(Exercise data)

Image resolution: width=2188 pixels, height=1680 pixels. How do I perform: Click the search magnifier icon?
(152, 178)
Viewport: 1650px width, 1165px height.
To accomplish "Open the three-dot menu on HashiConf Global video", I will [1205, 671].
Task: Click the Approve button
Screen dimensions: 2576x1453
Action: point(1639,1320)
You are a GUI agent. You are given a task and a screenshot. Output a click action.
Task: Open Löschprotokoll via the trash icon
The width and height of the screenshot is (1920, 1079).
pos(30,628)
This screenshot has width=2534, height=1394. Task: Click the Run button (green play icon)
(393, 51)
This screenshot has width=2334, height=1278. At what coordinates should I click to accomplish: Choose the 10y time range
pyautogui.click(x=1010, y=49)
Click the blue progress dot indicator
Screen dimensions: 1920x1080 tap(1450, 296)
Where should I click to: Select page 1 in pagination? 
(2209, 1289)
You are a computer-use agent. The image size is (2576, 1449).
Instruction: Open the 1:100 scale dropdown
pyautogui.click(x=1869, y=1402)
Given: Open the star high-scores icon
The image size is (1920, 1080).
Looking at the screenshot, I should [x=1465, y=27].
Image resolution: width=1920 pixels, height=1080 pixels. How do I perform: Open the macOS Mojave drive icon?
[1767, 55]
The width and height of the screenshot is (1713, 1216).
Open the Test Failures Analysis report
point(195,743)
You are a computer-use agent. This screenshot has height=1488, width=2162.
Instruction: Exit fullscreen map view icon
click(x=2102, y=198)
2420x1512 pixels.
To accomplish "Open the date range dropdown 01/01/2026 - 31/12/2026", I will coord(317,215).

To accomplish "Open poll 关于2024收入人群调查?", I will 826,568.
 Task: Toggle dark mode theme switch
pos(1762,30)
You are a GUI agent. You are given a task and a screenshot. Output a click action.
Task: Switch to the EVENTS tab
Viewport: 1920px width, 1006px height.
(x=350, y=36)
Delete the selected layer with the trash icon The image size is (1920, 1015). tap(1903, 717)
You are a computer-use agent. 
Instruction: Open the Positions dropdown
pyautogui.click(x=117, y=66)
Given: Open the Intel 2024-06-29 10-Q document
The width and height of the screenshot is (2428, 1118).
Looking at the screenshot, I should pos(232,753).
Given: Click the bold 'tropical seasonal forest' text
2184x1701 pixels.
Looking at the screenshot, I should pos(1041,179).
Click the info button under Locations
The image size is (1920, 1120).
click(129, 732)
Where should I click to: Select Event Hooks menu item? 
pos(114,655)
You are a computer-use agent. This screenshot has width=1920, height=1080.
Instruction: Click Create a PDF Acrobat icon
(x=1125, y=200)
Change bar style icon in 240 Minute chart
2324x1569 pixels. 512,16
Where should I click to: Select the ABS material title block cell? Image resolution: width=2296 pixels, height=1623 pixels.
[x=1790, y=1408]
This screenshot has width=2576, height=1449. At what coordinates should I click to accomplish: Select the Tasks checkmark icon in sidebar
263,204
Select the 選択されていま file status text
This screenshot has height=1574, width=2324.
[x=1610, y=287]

(End Exercise data)

• What to do
Please restate each record exactly as it reads.

• Task answer
Image resolution: width=2188 pixels, height=1680 pixels. How do I perform: Click the search magnifier icon?
(152, 178)
Viewport: 1650px width, 1165px height.
To accomplish "Open the three-dot menu on HashiConf Global video", I will [1205, 671].
Task: Click the Approve button
Screen dimensions: 2576x1453
Action: point(1639,1320)
You are a GUI agent. You are given a task and a screenshot. Output a click action.
Task: Open Löschprotokoll via the trash icon
The width and height of the screenshot is (1920, 1079).
pos(30,628)
This screenshot has width=2534, height=1394. Task: Click the Run button (green play icon)
(393, 51)
This screenshot has width=2334, height=1278. At what coordinates should I click to accomplish: Choose the 10y time range
pyautogui.click(x=1010, y=49)
Click the blue progress dot indicator
Screen dimensions: 1920x1080 tap(1450, 296)
Where should I click to: Select page 1 in pagination? 
(2209, 1289)
You are a computer-use agent. The image size is (2576, 1449).
Instruction: Open the 1:100 scale dropdown
pyautogui.click(x=1869, y=1402)
Given: Open the star high-scores icon
The image size is (1920, 1080).
Looking at the screenshot, I should [x=1465, y=27].
Image resolution: width=1920 pixels, height=1080 pixels. How do I perform: Open the macOS Mojave drive icon?
[1767, 55]
The width and height of the screenshot is (1713, 1216).
Open the Test Failures Analysis report
point(195,743)
You are a computer-use agent. This screenshot has height=1488, width=2162.
Instruction: Exit fullscreen map view icon
click(x=2102, y=198)
2420x1512 pixels.
To accomplish "Open the date range dropdown 01/01/2026 - 31/12/2026", I will coord(317,215).

To accomplish "Open poll 关于2024收入人群调查?", I will 826,568.
 Task: Toggle dark mode theme switch
pos(1762,30)
You are a GUI agent. You are given a task and a screenshot. Output a click action.
Task: Switch to the EVENTS tab
Viewport: 1920px width, 1006px height.
(x=350, y=36)
Delete the selected layer with the trash icon The image size is (1920, 1015). tap(1903, 717)
You are a computer-use agent. 
Instruction: Open the Positions dropdown
pyautogui.click(x=117, y=66)
Given: Open the Intel 2024-06-29 10-Q document
The width and height of the screenshot is (2428, 1118).
Looking at the screenshot, I should pos(232,753).
Given: Click the bold 'tropical seasonal forest' text
2184x1701 pixels.
Looking at the screenshot, I should pos(1041,179).
Click the info button under Locations
The image size is (1920, 1120).
click(129, 732)
Where should I click to: Select Event Hooks menu item? 
pos(114,655)
You are a computer-use agent. This screenshot has width=1920, height=1080.
Instruction: Click Create a PDF Acrobat icon
(x=1125, y=200)
Change bar style icon in 240 Minute chart
2324x1569 pixels. 512,16
Where should I click to: Select the ABS material title block cell? Image resolution: width=2296 pixels, height=1623 pixels.
[x=1790, y=1408]
This screenshot has width=2576, height=1449. At what coordinates should I click to accomplish: Select the Tasks checkmark icon in sidebar
263,204
Select the 選択されていま file status text
This screenshot has height=1574, width=2324.
[x=1610, y=287]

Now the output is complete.